━━━━━ Supplied records ━━━━━

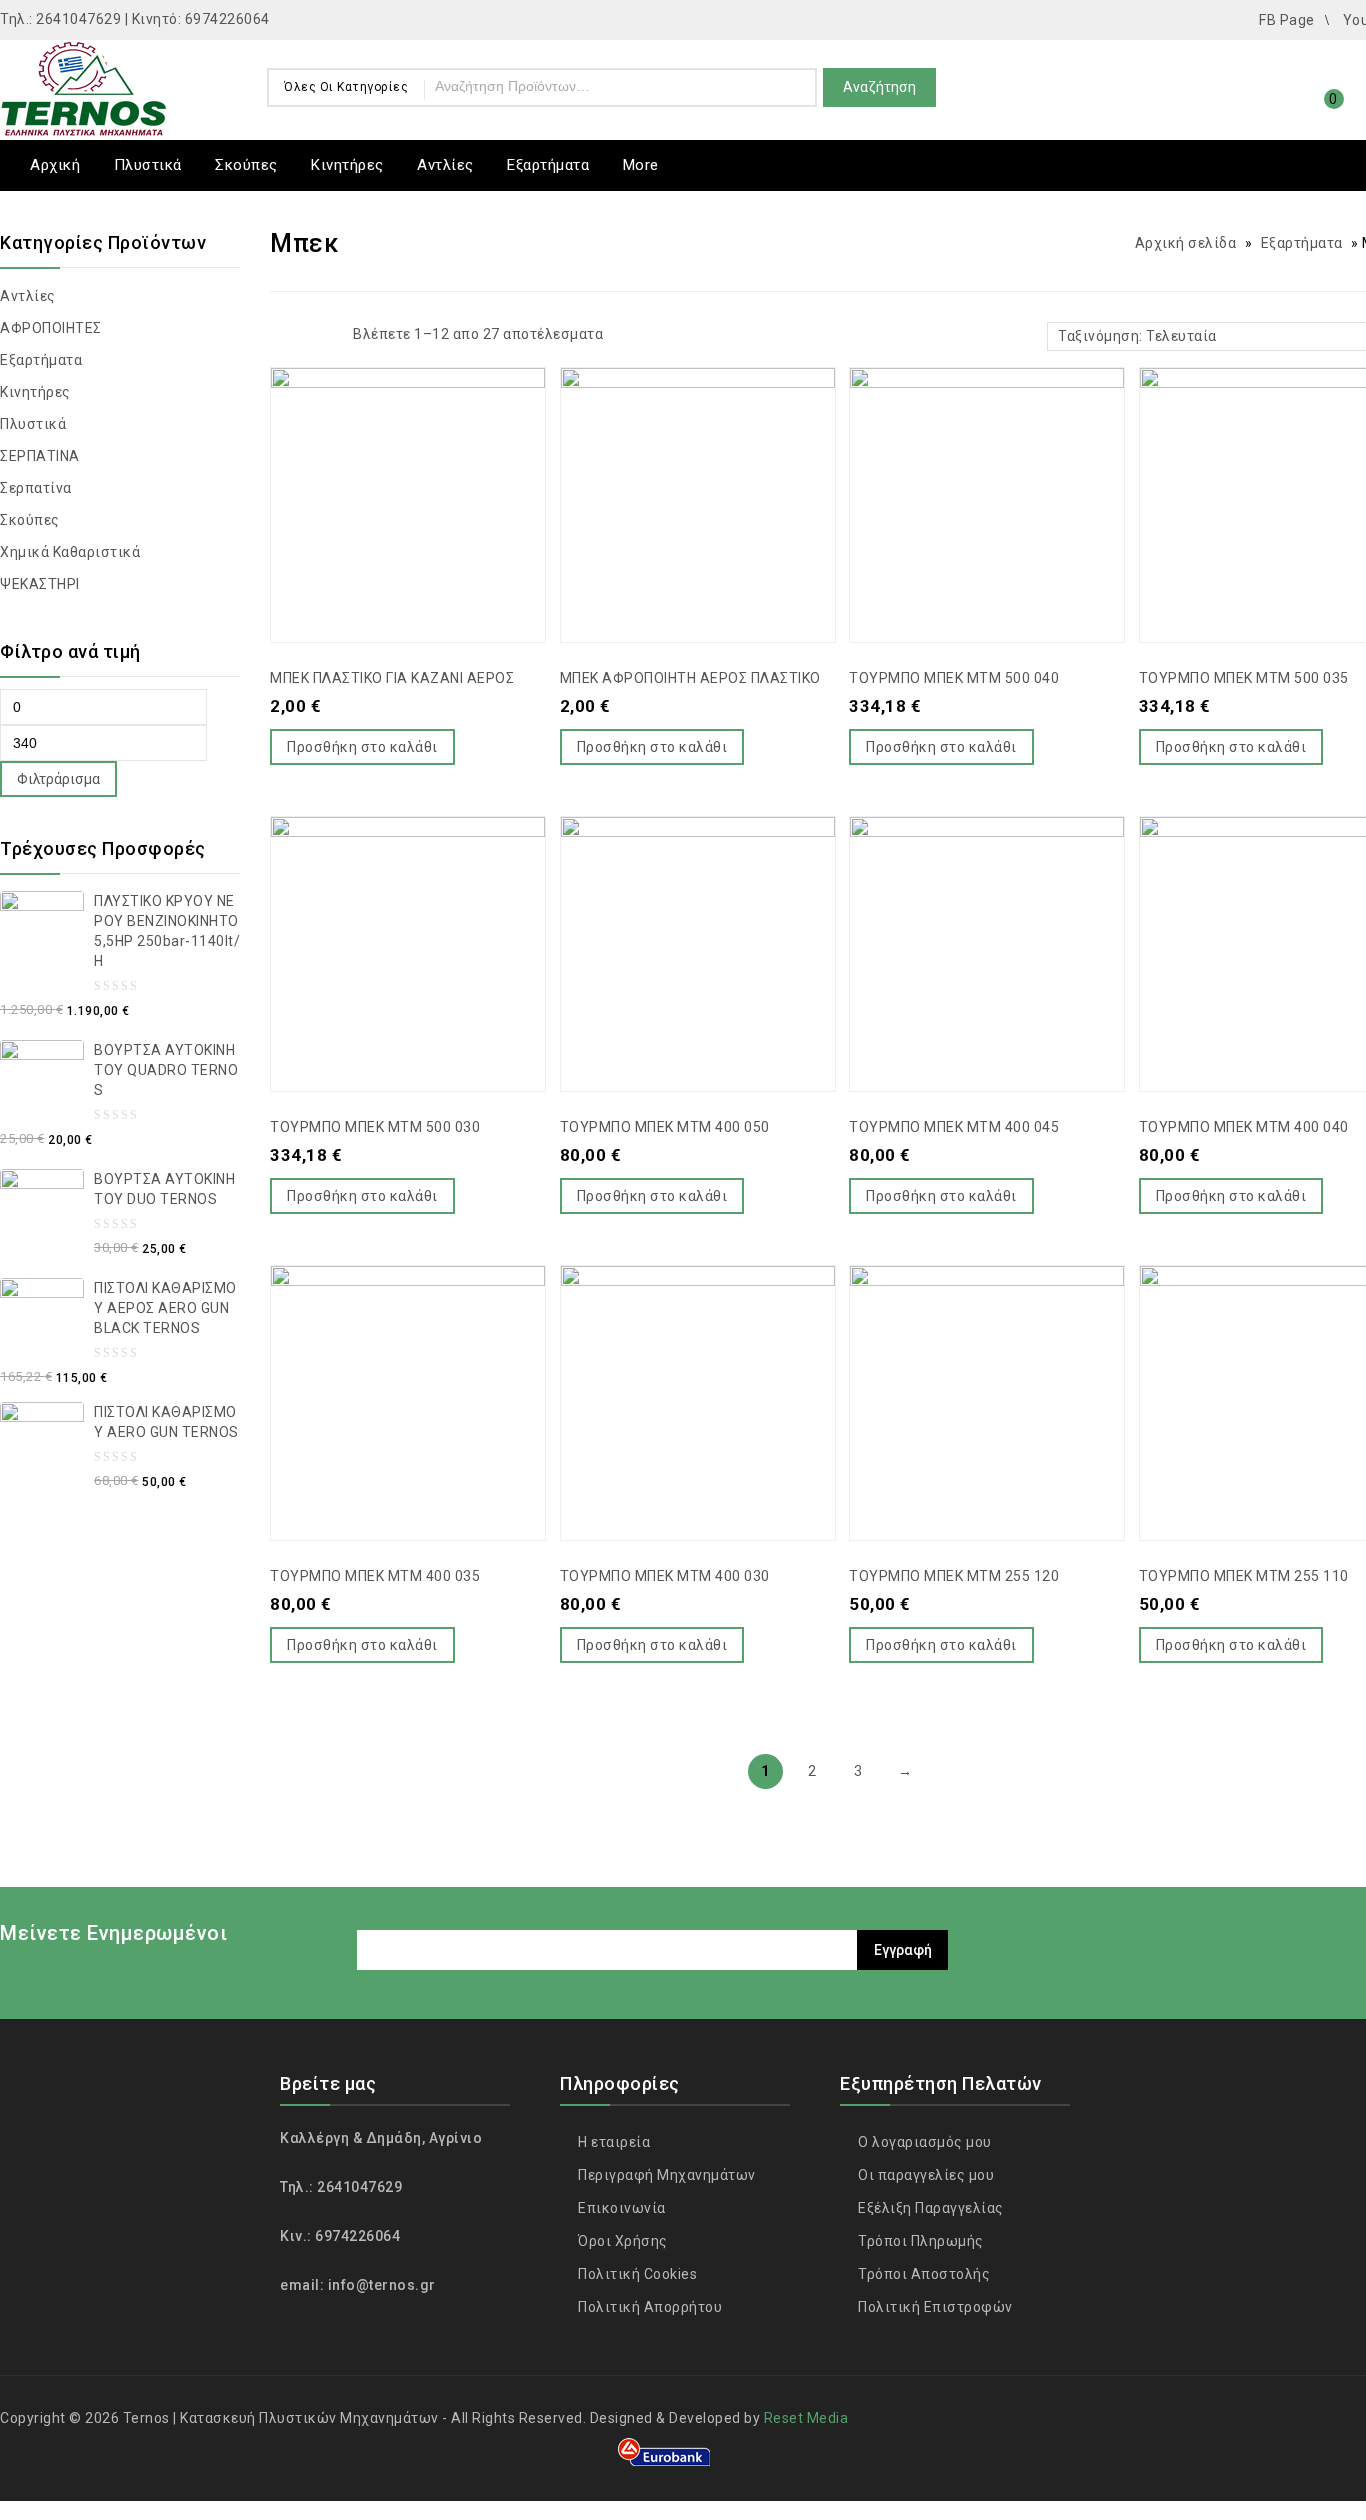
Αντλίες (445, 165)
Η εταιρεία (612, 2142)
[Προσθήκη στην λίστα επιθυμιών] (388, 453)
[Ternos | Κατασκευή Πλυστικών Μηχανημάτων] (85, 86)
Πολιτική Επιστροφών (934, 2307)
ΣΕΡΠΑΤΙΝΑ (40, 456)
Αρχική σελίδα (1186, 243)
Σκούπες (246, 165)
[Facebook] (1329, 1937)
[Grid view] (283, 337)
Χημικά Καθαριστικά (70, 552)
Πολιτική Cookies (636, 2274)
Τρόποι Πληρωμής (919, 2241)
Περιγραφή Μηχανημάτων (665, 2175)
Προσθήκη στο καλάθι (362, 747)
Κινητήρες (347, 165)
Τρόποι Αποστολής (922, 2274)
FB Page (1287, 20)
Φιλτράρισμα (58, 779)
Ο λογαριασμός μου (923, 2142)
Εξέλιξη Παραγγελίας (929, 2208)
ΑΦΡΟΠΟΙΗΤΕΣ (51, 328)
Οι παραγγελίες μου (924, 2175)
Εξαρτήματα (548, 165)
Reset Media (806, 2418)
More (641, 165)
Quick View (428, 453)
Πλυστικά (148, 165)
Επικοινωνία (620, 2208)
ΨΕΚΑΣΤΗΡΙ (40, 584)
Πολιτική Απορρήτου (648, 2307)
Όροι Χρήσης (621, 2241)
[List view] (317, 337)
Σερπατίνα (36, 488)
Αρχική (55, 165)
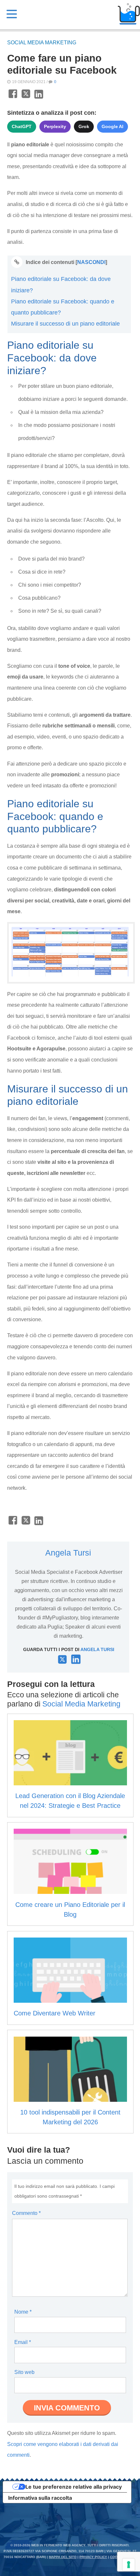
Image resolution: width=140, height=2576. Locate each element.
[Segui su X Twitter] (62, 1662)
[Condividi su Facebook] (13, 97)
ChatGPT (22, 126)
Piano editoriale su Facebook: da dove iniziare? (61, 284)
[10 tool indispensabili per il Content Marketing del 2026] (70, 2069)
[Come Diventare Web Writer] (70, 1970)
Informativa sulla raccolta (40, 2498)
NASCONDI (91, 262)
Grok (83, 126)
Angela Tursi (68, 1552)
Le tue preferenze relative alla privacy (73, 2486)
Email (22, 2342)
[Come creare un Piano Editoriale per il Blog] (70, 1861)
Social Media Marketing (41, 42)
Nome (23, 2312)
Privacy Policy (93, 2557)
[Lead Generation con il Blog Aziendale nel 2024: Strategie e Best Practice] (70, 1752)
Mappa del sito (63, 2557)
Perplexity (55, 126)
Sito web (24, 2372)
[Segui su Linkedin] (75, 1662)
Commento (26, 2213)
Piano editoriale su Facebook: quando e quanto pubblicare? (62, 307)
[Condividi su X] (26, 97)
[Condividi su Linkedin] (38, 97)
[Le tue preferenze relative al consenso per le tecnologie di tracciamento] (128, 2564)
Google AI (112, 126)
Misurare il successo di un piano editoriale (65, 323)
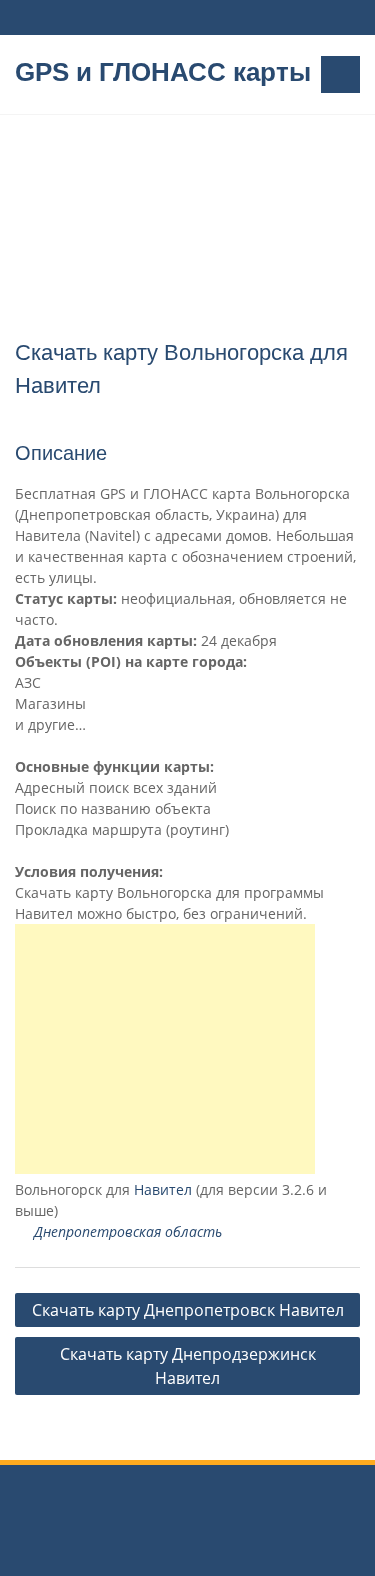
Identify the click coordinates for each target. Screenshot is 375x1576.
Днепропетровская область (128, 1231)
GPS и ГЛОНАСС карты (163, 72)
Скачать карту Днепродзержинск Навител (188, 1366)
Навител (163, 1189)
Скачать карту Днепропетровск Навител (188, 1310)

━━━━━

▶ **Problem to work on**
What you return must match the lines above from the one with "Σερπατίνα (36, 488)" through the one with "Privacy Policy (93, 2557)" exactly, with both ends included and the pictures excluded.

▶ **Solution to this exercise**
Σερπατίνα (36, 488)
Αρχική (55, 165)
Image resolution: width=140, height=2576. Locate each element.
[Segui su X Twitter] (62, 1662)
[Condividi su Facebook] (13, 97)
ChatGPT (22, 126)
Piano editoriale su Facebook: da dove iniziare? (61, 284)
[10 tool indispensabili per il Content Marketing del 2026] (70, 2069)
[Come Diventare Web Writer] (70, 1970)
Informativa sulla raccolta (40, 2498)
NASCONDI (91, 262)
Grok (83, 126)
Angela Tursi (68, 1552)
Le tue preferenze relative alla privacy (73, 2486)
Email (22, 2342)
[Come creare un Piano Editoriale per il Blog] (70, 1861)
Social Media Marketing (41, 42)
Nome (23, 2312)
Privacy Policy (93, 2557)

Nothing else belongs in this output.